*** Block opens ***
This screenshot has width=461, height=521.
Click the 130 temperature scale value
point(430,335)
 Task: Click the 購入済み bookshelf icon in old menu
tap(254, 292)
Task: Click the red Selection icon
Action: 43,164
*** Block closes ***
# What needs to be done:
Once you have read the listing above, set it down again without alteration.

# Solution for this exercise:
This screenshot has width=461, height=521.
Click the 130 temperature scale value
point(430,335)
 Task: Click the 購入済み bookshelf icon in old menu
tap(254, 292)
Task: Click the red Selection icon
Action: 43,164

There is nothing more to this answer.